● Given request
Copy every one of the records below, keeping each line unchanged.

[Entries on where items appear]
★ ★ ★ ★

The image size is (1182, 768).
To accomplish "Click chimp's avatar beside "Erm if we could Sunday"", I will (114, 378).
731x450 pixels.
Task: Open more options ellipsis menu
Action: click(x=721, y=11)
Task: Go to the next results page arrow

★ ★ ★ ★

● Exercise response
The image size is (1182, 768).
To accomplish "Click chimp's avatar beside "Erm if we could Sunday"", I will (114, 378).
731x450 pixels.
Task: Open more options ellipsis menu
Action: click(x=721, y=11)
Task: Go to the next results page arrow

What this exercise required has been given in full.